Kathleen's tribute includes a quotation from the closing paragraphs of "E Unibus Pluram" (1993):
[Mark] Leyner's work, the best image-fiction yet, is both amazing and forgettable, wonderful and oddly hollow. I'm finishing up by talking about it at length because, in its masterful reabsorption of the very features TV had absorbed from postmodern lit, it seems as of now the ultimate union of U.S. television and fiction. It seems also to limn the qualities of image-fiction itself in stark relief: the best stuff the subgenre's produced to date is hilarious, upsetting, sophisticated, and extremely shallow—and just plain doomed by its desire to ridicule a TV-culture whose ironic mockery of itself and all "outdated" value absorbs all ridicule. Leyner's attempt to "respond" to television via ironic genuflection is all too easily subsumed into the tired televisual ritual of mock worship.
Entirely possible that my plangent cries about the impossibility of rebelling against an aura that promotes and attenuates all rebellion says more about my residency inside that aura, my own lack of vision, than it does about any exhaustion of U.S. fiction's possibilities. The next real literary "rebels" in this country might well emerge as some weird bunch of "anti-rebels," born oglers who dare to back away from ironic watching, who have the childish gall actually to endorse single-entendre values. Who treat old untrendy human troubles and emotions in U.S. life with reverence and conviction. Who eschew self-consciousness and fatigue. These anti-rebels would be outdated, of course, before they even started. Too sincere. Clearly repressed. Backward, quaint, naive, anachronistic. Maybe that'll be the point, why they'll be the next real rebels. Real rebels, as far as I can see, risk things. Risk disapproval. The old postmodern insurgents risked the gasp and squeal: shock, disgust, outrage, censorship, accusations of socialism, anarchism, nihilism. The new rebels might be the ones willing to risk the yawn, the rolled eyes, the cool smile, the nudged ribs, the parody of gifted ironists, the "How banal." Accusations of sentimentality, melodrama. Credulity. Willingness to be suckered by a world of lurkers and starers who fear gaze and ridicule above imprisonment without law.
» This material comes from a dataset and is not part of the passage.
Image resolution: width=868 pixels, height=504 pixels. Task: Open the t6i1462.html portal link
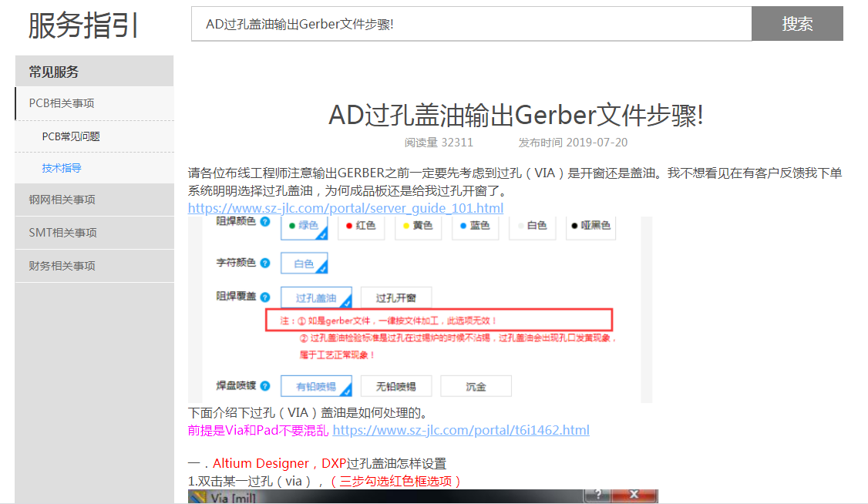461,430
Look at the date. How has television changed since 1993? By embracing the single-entendre. Consider Joyce Millman's initial response to Buffy:
Early on, "Buffy" was more obvious and jokey with its metaphors ("You're a 16-year-old girl who thinks her problems are the end of the world," Buffy's mom prattles).
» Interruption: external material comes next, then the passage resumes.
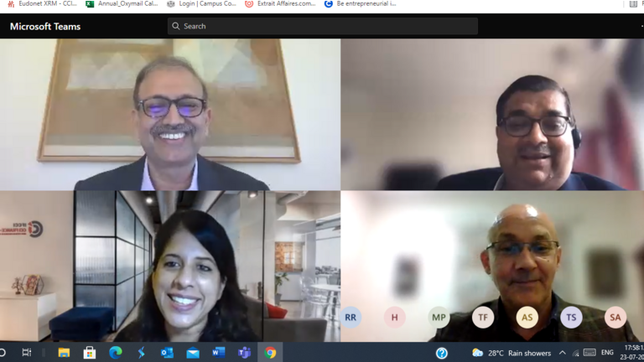Launch Word from the taskbar
Screen dimensions: 644x362
[x=218, y=353]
Why did the show improve? Because Whedon mastered the art of writing characters who owned their entendres. The line Millman complains about comes at the expense of Buffy's mother. By the conclusion of the second season, those easy ironies had disappeared. The backward, quaint, naive, anachronistic, banal, sentimental, melodramatic story of the boy who changed after sleeping with his girlfriend had been infused with the show's lore and become the stuff of Greek tragedy—while still always being about the boy who changed after sleeping with his girlfriend.
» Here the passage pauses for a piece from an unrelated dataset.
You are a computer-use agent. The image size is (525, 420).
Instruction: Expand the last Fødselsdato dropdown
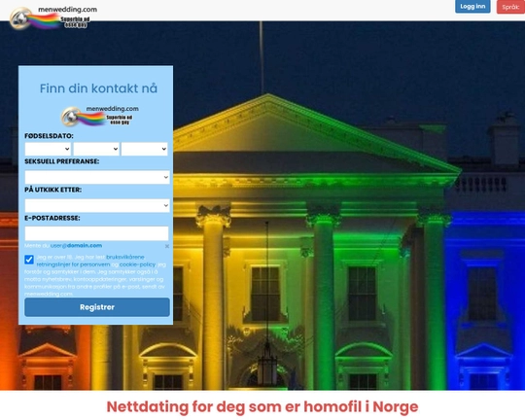coord(144,149)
The single-entendre. (Not that this is how Whedon employed the term on the show itself.) The phrase that knows it means more but insists on meaning without winking. The phrase that rages against the sighing of the bright. In this respect, Buffy and Infinite Jest belong to the line of works too-clever-by-whole inaugurated by Ulysses: simple stories told the only way their simplicity could be understood by their audiences. So eager are these folks to impress upon their peers the singular genius they possess, they write about a rabbinical interpretation of "ben Bloom Elijah" instead of focusing on the fact that "the Voice of Heaven" thrice orphans poor Leopold, son to a dead father, husband to a cheating wife, father to a dead son.
Or they start a blog.
There's too much of me on the internet. ("Three blogs is three too many," I've been told.) But the first time I was on the internet was when someone told someone about a paper I'd written for Katherine Hayles's "Big Books" seminar way back in 2001—I didn't even have a blog then, much less three—and someone else asked me if they could put my seminar paper online where David Foster Wallace himself might read it. Suffering from being insufferable—early grad arrogance is always ugly—I slapped it online and sent them a link.
Needless to say, "Demand and the Appearance of Freedom: The Role of Corporate Media in David Foster Wallace’s Infinite Jest" wasn't any better than other items I'd written then, but there it is, forever on the internet. (Because the folks who host it, while ostensibly on my team, refuse to share my password with me.) I sometimes wonder whether the rationale behind—I mean, subtending—all my blogging is little more than a desire to shovel links atop a second-year seminar paper.
But here's the rub:
My third year in grad school—shortly after Wallace had been awarded the Roy Edward Disney Chair in Creative Writing at Pomona—I went to hear him read. When I made it to the signing table, my plan to quickly and quietly express my admiration for his work and shuffle off was engulfed by flames and pushed off a cliff by a white-hot need for intellectual validation. In a little under three seconds, I'd rattled off the first nine paragraphs of my essay.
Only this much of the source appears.